- **Exercise prompt**:
Of the entries below, repeat exactly only those lines from the one containing "Where should I click to: Click the User" through the last line, with pictures omitted.

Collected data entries
>>>

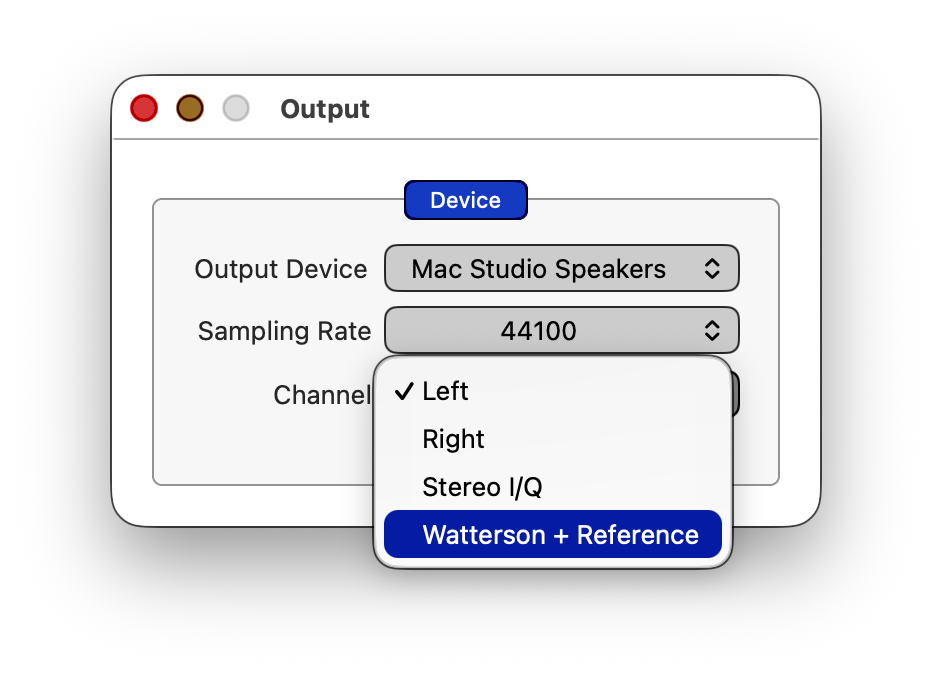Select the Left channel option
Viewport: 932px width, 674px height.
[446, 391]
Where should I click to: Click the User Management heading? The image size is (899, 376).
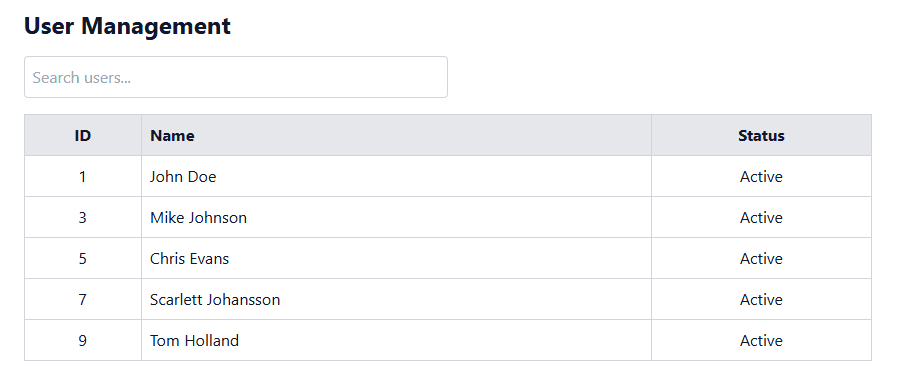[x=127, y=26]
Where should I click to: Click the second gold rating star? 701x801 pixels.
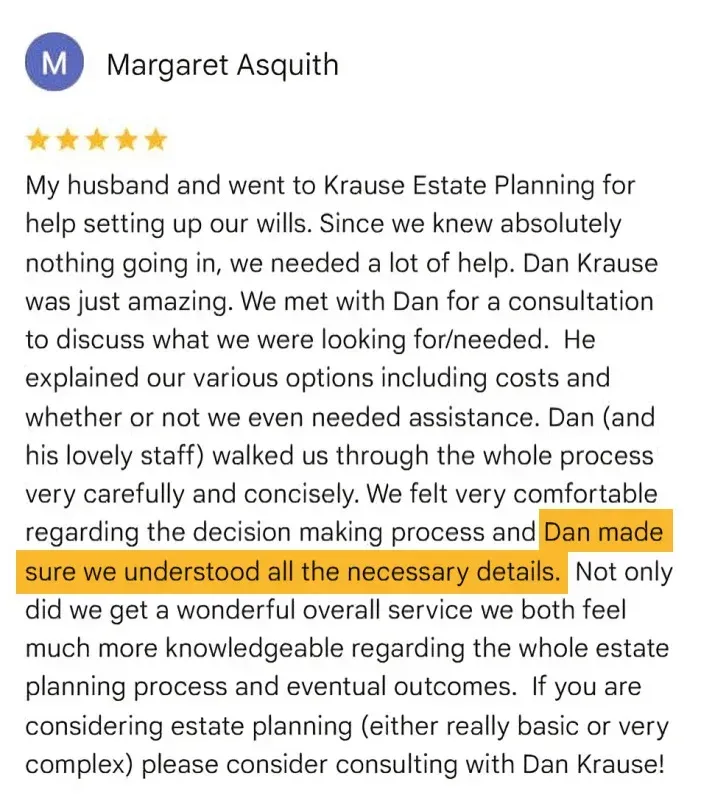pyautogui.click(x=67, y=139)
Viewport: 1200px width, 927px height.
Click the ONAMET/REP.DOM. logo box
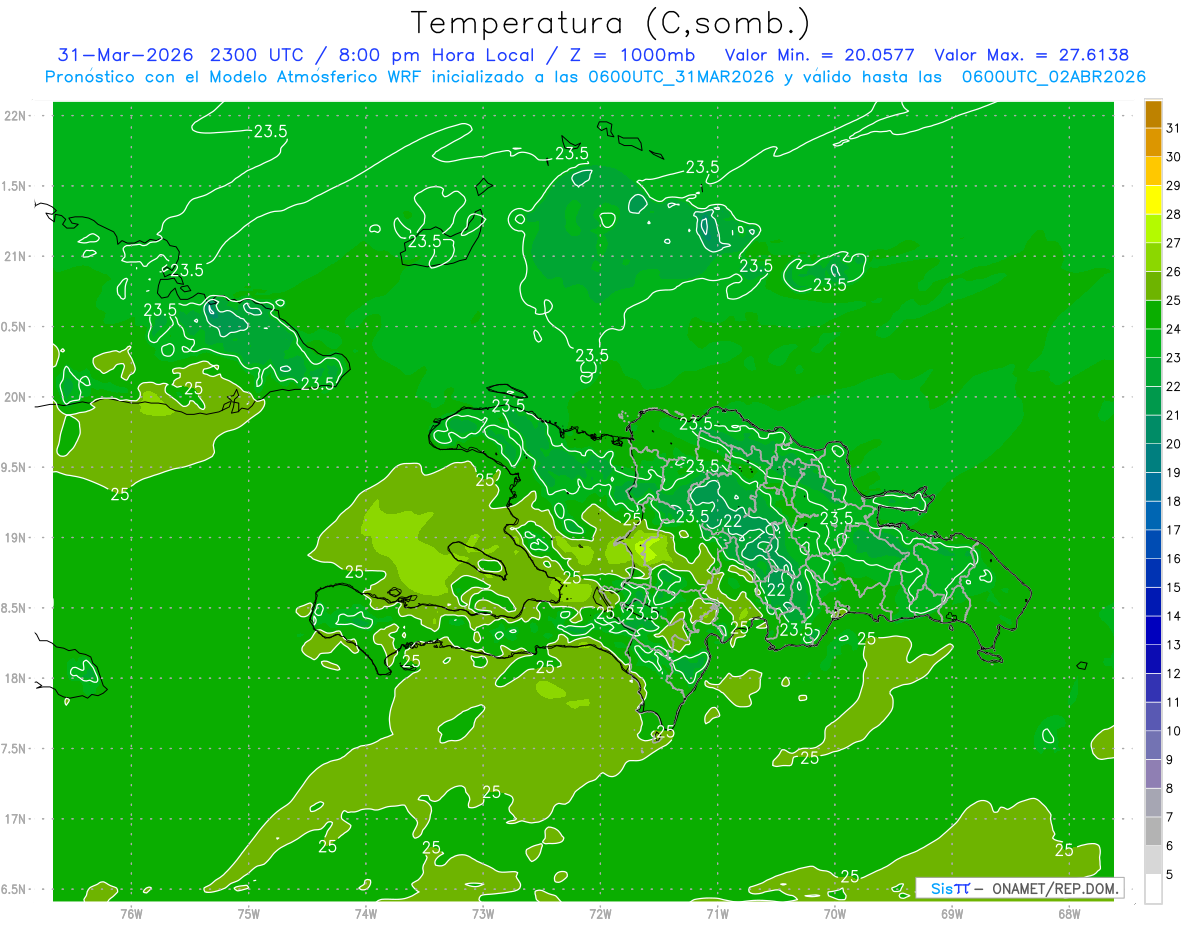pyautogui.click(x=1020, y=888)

<<<

- **Written solution**:
Where should I click to: Click the User Management heading? The image size is (899, 376).
[x=127, y=26]
Where should I click to: Click the second gold rating star? 701x801 pixels.
pyautogui.click(x=67, y=139)
Viewport: 1200px width, 927px height.
Click the ONAMET/REP.DOM. logo box
pyautogui.click(x=1020, y=888)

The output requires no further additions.